Like the other two stories from the colonial period, the word “house” and its links provide a sense of feeling trapped. Here, in “Awakening,” it’s paired with “feel,” “much,” and “matter,” cluing into the anxiety the protagonist feels as the days grow without her husband at her side, and her demanding in-laws slowly wearing her down. At the story’s beginning, her marriage is something producing joy and happiness, but by its end, it has become something angering her because of the circumstances she was trapped within. 

However, “home” appears in this co-occurrence network differently. Not only is it tied loosely to the notion of “life,” but it is also connected directly to “in-law.” This implies on a basic linguistic level how deeply woven the protagonist saw her life as tied to her husband’s family. Ultimately, this makes her marriage’s end a different form of loss: she lost her home and sense of what life could entail. This is what makes her rise to independence, gain an education and become a well-rounded woman, even more of a poetic justice by the story’s conclusion. 

By inverting the traditional notion of what a “life” could entail, Kim creates a success story through her protagonist. Through her example, women could find ways to liberate themselves from situations that were ultimately less than ideal, and education was a means to do so. This corresponds with Kim’s broader arguments and journalistic work, demonstrating the echoes of activism in both her fiction and journalism before she retreated from the public eye as a New Woman writer. 

Regardless of the confessional format used to convey her story, responding to a friend eager to learn more but who is never an actual presence, “Awakening” offers a particular sense of physicality through the verbs it utilizes throughout. The confessional epistle format is structured in a way where the letter’s writer, the story’s protagonist, serves as a storyteller. By utilizing this letter-writing format, it gives not only a deeper sense of intimacy through the chance to tell her story in her own words. 

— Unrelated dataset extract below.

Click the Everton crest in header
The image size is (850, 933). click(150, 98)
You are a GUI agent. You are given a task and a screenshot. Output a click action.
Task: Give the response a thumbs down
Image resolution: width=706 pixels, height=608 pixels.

These three short stories are already dwelling on similar themes, targeting the role of women and how they suffer under the patriarchal systems in place during the late 1910s and 1920s. Chapter 2 will continue exploring the three writers from the postcolonial era: Han Moo-sook, Kang Sin-jae, and Song Won-hui. Each of their three short stories from Questioning Minds will also be examined with KH Coder, with the co-occurrence networks creating more opportunities to see how their work not only correlates within their period but with the writers from the colonial period, too.